# Task details:
Begin at the line containing "This screenshot has" and stop after the line containing "center [474, 798].". Reproduce only those lines with "screenshot" replaced by "image", leaving everything else unchanged and omitting the pictures.

(Beginning of Exercise material)

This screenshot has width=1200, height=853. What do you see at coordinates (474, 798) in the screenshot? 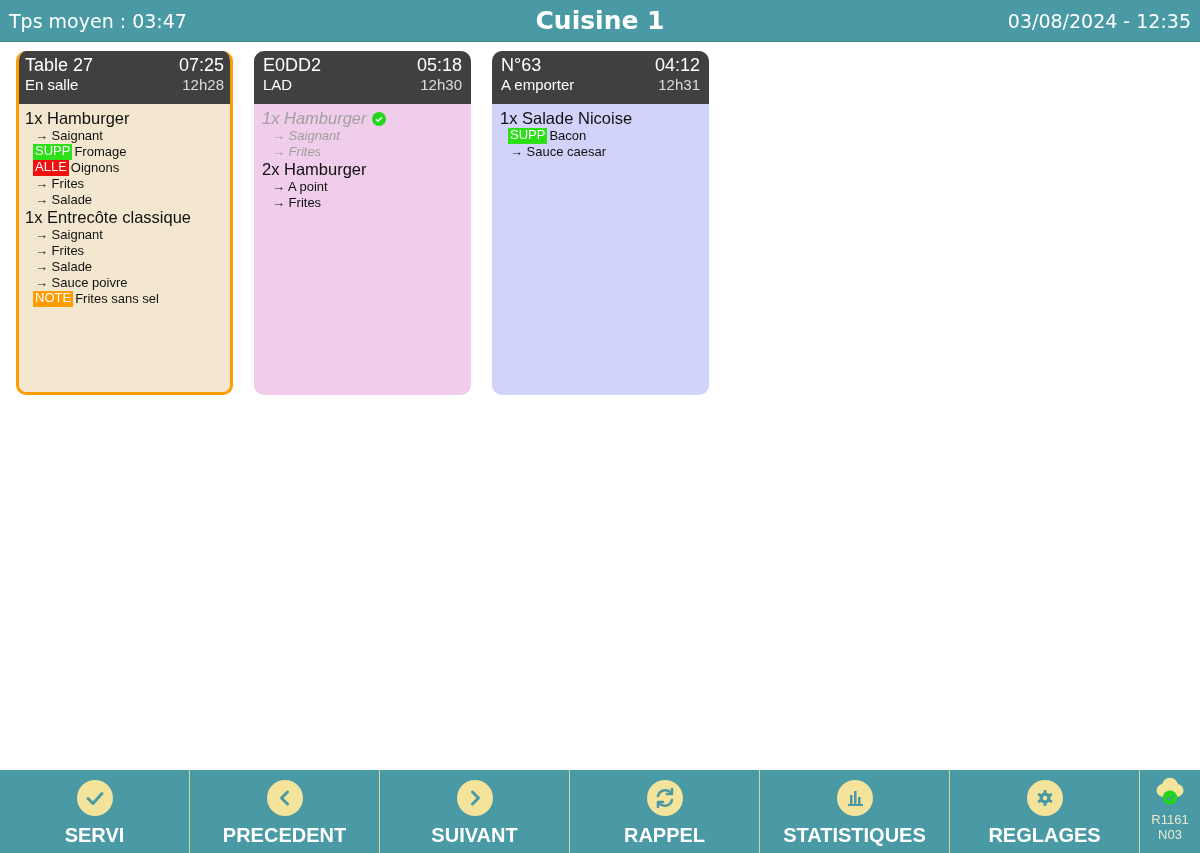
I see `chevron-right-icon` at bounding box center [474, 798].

(End of Exercise material)
(Beginning of Exercise material)

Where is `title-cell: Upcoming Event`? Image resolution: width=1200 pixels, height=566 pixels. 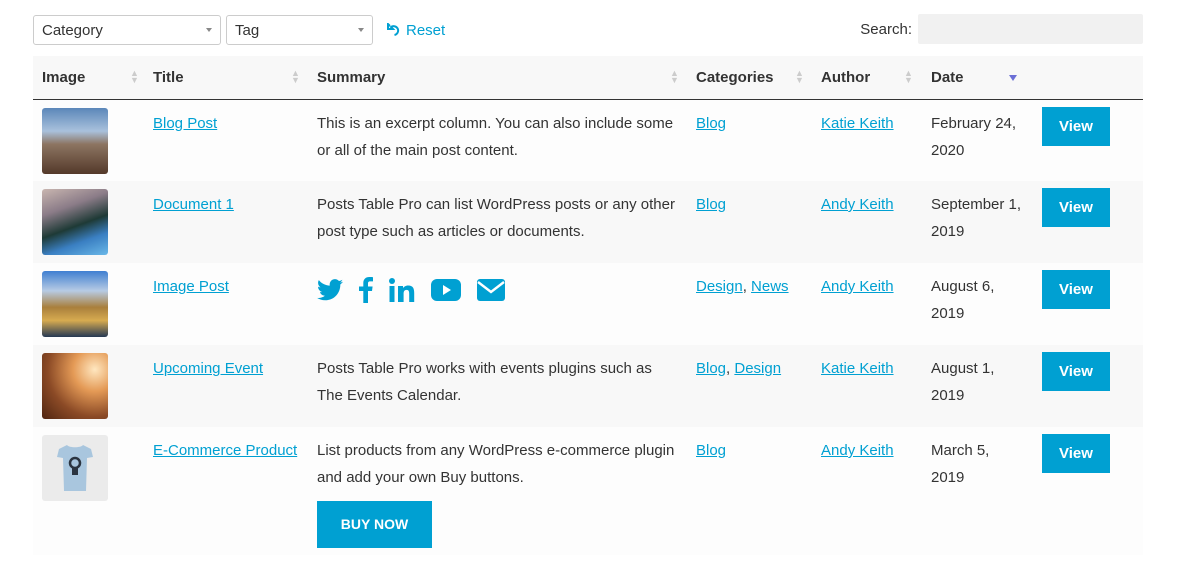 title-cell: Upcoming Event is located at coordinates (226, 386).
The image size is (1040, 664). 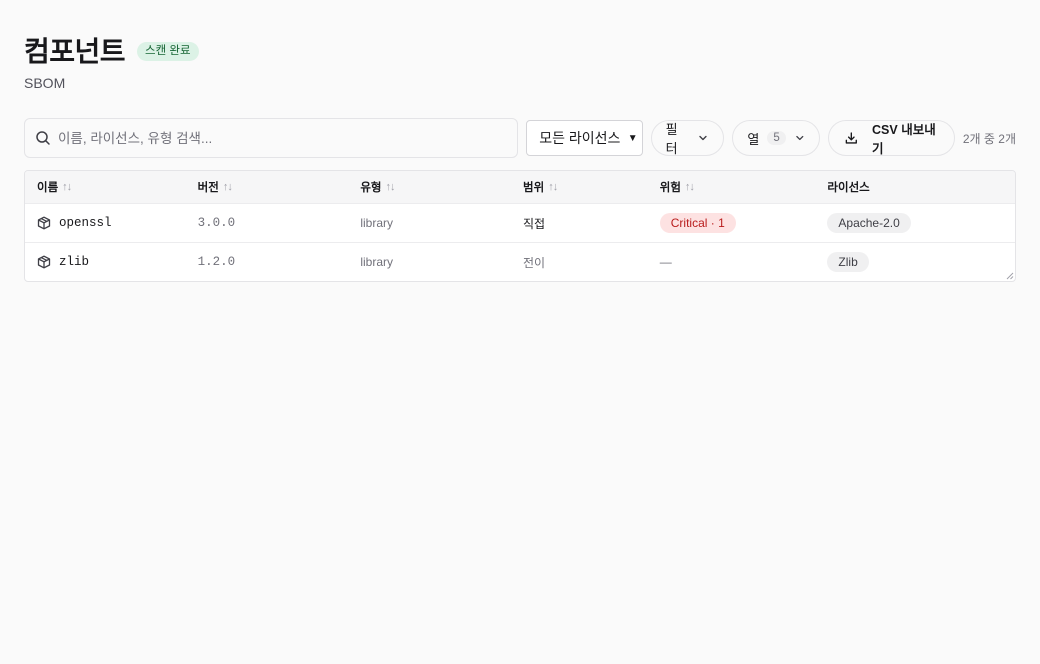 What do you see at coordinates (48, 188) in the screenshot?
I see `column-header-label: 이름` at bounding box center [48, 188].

(End of Exercise material)

# Output:
This image has width=1200, height=853. What do you see at coordinates (474, 798) in the image? 
I see `chevron-right-icon` at bounding box center [474, 798].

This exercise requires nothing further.